Please output every line of the records below verbatim, changing nothing.

> _Element lookup records_
↓

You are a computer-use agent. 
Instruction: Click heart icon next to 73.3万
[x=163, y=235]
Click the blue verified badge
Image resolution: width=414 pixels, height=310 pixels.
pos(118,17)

↑

> _Response for this exercise_
You are a computer-use agent. 
Instruction: Click heart icon next to 73.3万
[x=163, y=235]
Click the blue verified badge
Image resolution: width=414 pixels, height=310 pixels.
pos(118,17)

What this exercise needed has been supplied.